Já abordamos em item anterior sobre a adaptação de modelo de agroturismo da região de Venda Nova do Imigrante para Miracema. Agora, em continuidade àquela discussão, voltamos ao debate.
Na visita que fizemos aos vizinhos capixabas (+/- 200 km de Miracema até Venda Nova), observei que as famílias vivem todas em torno do agroturismo. Um exemplo é a família Altoé Sossai. Visitei dois sítios deles. Um tocado pelo pai (que aparenta idade próxima a 80 anos), onde produz cachaça modelo exportação (rótulo Venda Nova), além do café e outra propriedade tocada por um dos filhos, se não me engano chamado Felipe Altoé Sossai. Esse tem negócio mais diversificado, participa de feiras e até está expandindo para o ramo de hotelaria. No agroponto dele há muitos produtos de fabricação própria e captada de outros produtores.
Pelo que ouvi dos Altoé Sossai, todos os filhos estão vivendo em Venda Nova ou região. Nenhum mora fora ou exerce atividades que exigem curso superior e estudos avançados. O regime é de mútua ajuda, com a colaboração entre os familiares e vizinhos.

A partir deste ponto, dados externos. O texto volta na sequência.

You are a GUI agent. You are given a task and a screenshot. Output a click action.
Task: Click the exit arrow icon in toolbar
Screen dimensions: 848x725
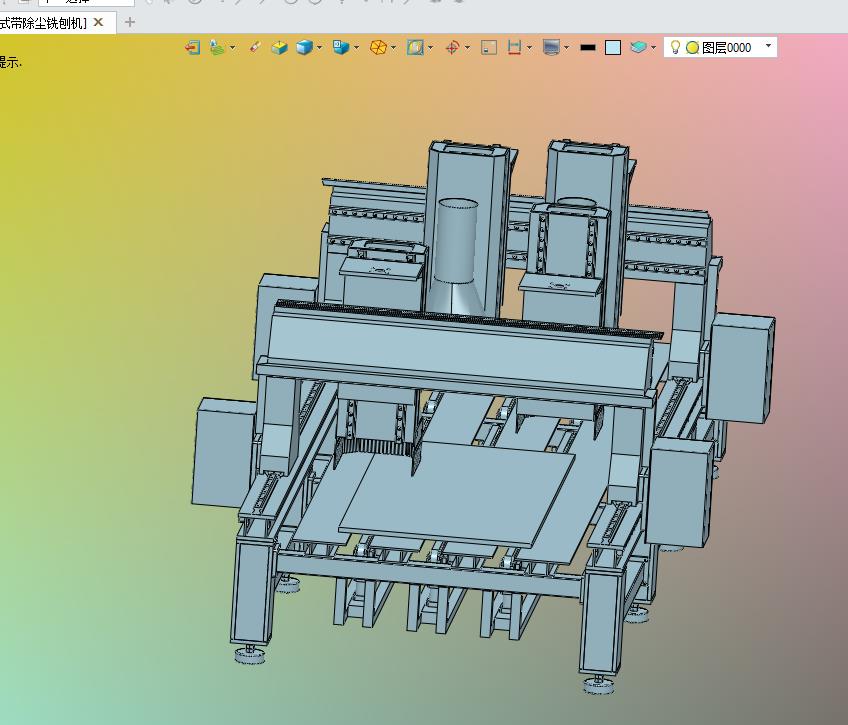pos(193,48)
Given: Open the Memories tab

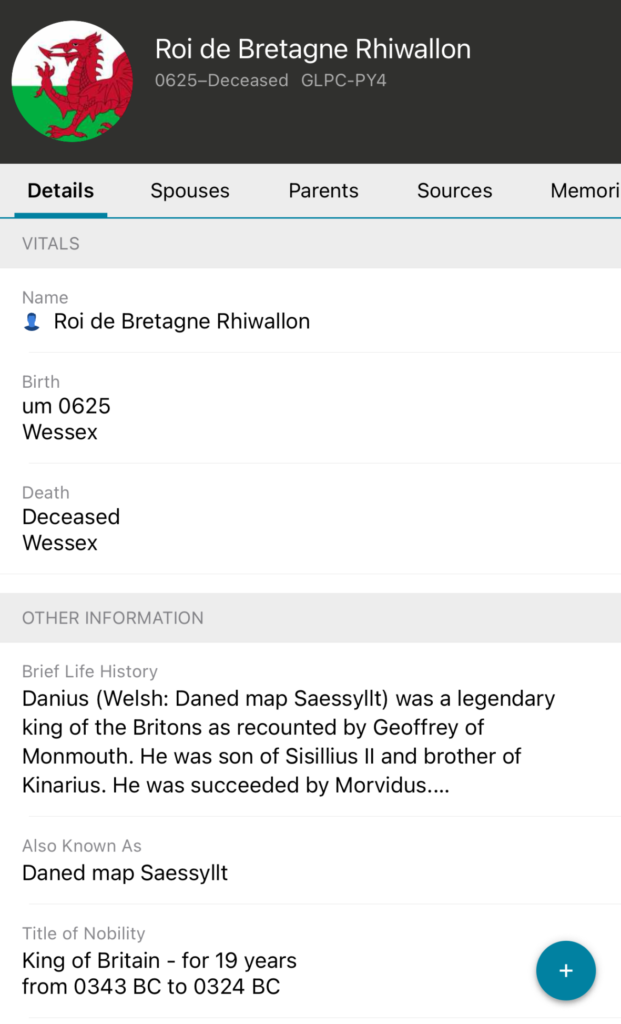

No caso de Miracema, não lembro de nenhuma família nessa condição. Os agricultores daqui dependem de mão-de-obra de terceiros, empregados contratados e que NÃO fazem parte de suas famílias. Ou seja, a tradição européia não existe mais no Noroeste.
O debate continua...
Um comentário:
estive recentemente em Venda Nova e fiquei imaginando como seria importante que Miracema tivesse um projeto de implementação do agroturismo em sua economia.
Concordo que não se aplica o modelo de lá, porém acho que estamos num momento em que o poder público (estadual, municipal) mais a sociedade miracemense se unissem em torno desta idéia.
Como já falei em outras vezes, apesar de não morar em Miracema, adoro esta terra e acho que existem muitos miracemenses importantes que podem ajudar.